● What you need to do
(a) Please reproduce word for word the part of the atomic units notes below that opens with the words containing "In atomic units, no" and closes with "where $\alpha = 1/137$ .".
(b) Shorten the paragraph of the atomic units notes that begins "Energy (One Hartree", keeping its main facts.

Information
- 官方介绍: https://ocw.mit.edu/courses/physics/8-421-atomic-and-optical-physics-i-spring-2014/
- 视频列表地址: https://www.youtube.com/playlist?list=PLUl4u3cNGP62FPGcyFJkzhqq9c5cHCK32
Atomic units
Natural units, atomic units.
In atomic units, no speed of light $c$ , because there is no speed of light in Schrodinger Equation. So, atomic units
- charge of electron: $e$ - mass of electron: $m$ - $h$
Length (Bohr radius): $a_0 = \frac{\hbar^2}{m e^2}$
Energy (One Hartree 27.2 eV): $\frac{e^4m}{\hbar^2} = \left( \frac{e^2}{\hbar c} \right)^2m^2c^2 = \alpha^2m c^2$ , where $\alpha = 1/137$ .
Velocity: $mv^2 = \frac{e^4m}{\hbar^2}$ , $v = \frac{e^2}{\hbar} = \alpha c$
Electric field: $\frac{e}{a_0^2} = 5.1\times 10^9 \mathrm{V/cm}$
Fine-structure constant: $\alpha$
The fundamental constant which should ultimately be predicted by a complete theory.
$\alpha \ll 1$ means: electromagnetic interactions are weak.

● Data

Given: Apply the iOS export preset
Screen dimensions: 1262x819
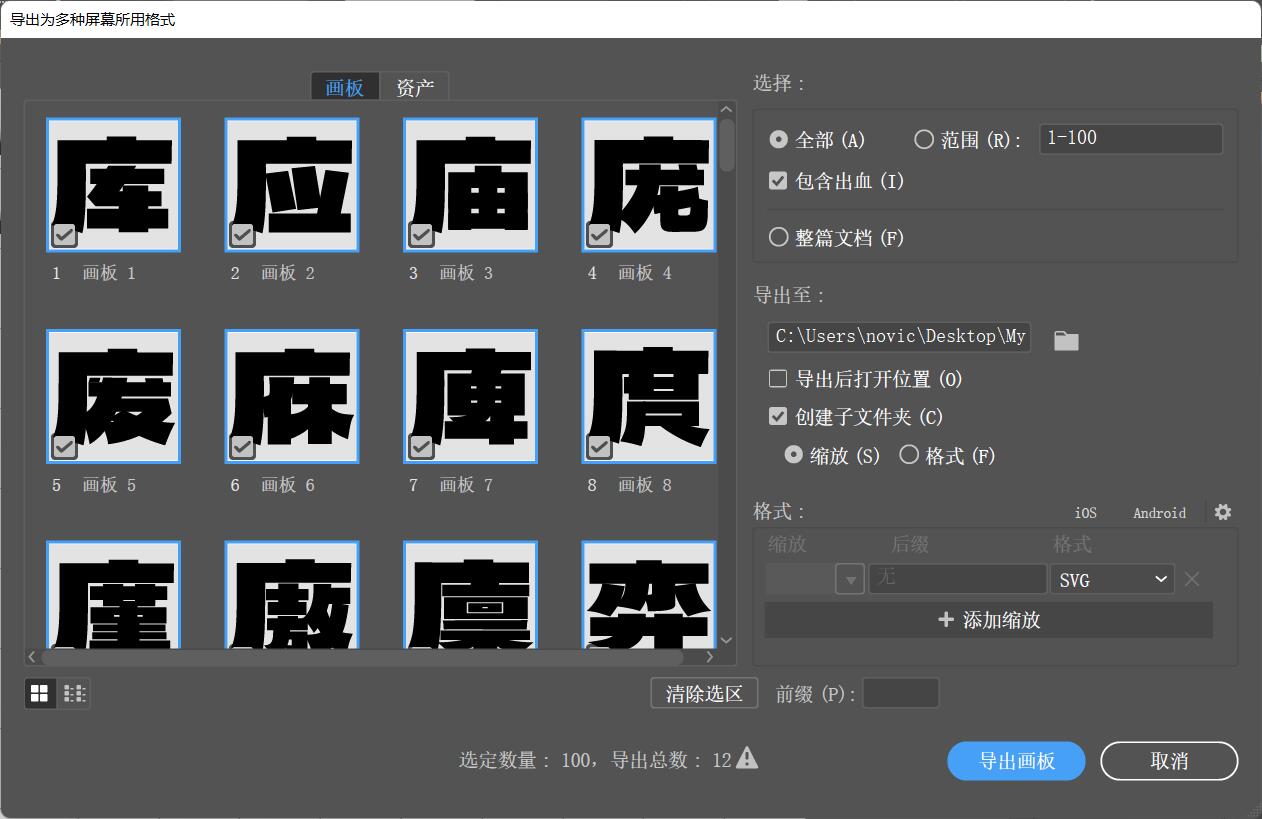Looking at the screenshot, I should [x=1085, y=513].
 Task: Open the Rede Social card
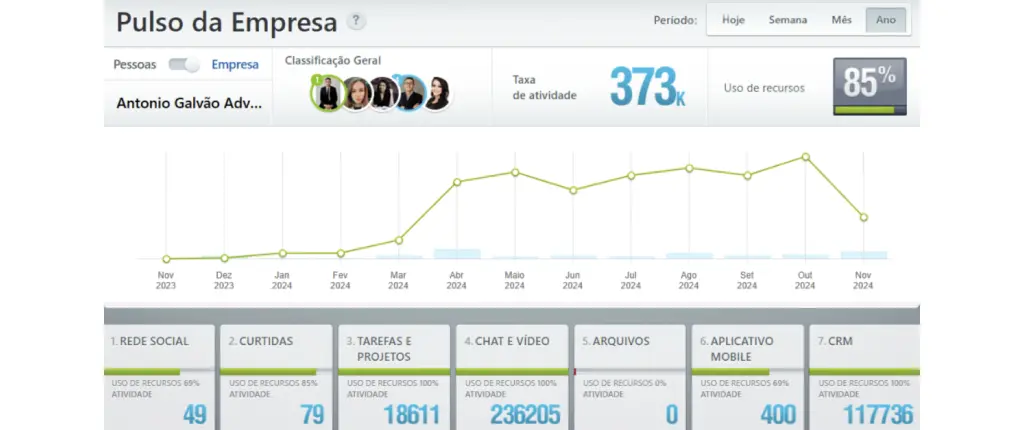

● Answer list
(a)
In atomic units, no speed of light $c$ , because there is no speed of light in Schrodinger Equation. So, atomic units
- charge of electron: $e$ - mass of electron: $m$ - $h$
Length (Bohr radius): $a_0 = \frac{\hbar^2}{m e^2}$
Energy (One Hartree 27.2 eV): $\frac{e^4m}{\hbar^2} = \left( \frac{e^2}{\hbar c} \right)^2m^2c^2 = \alpha^2m c^2$ , where $\alpha = 1/137$ .

(b) The atomic unit of energy is one Hartree (27.2 eV), equal to $\frac{e^4m}{\hbar^2} = \alpha^2 m c^2$, with $\alpha = 1/137$.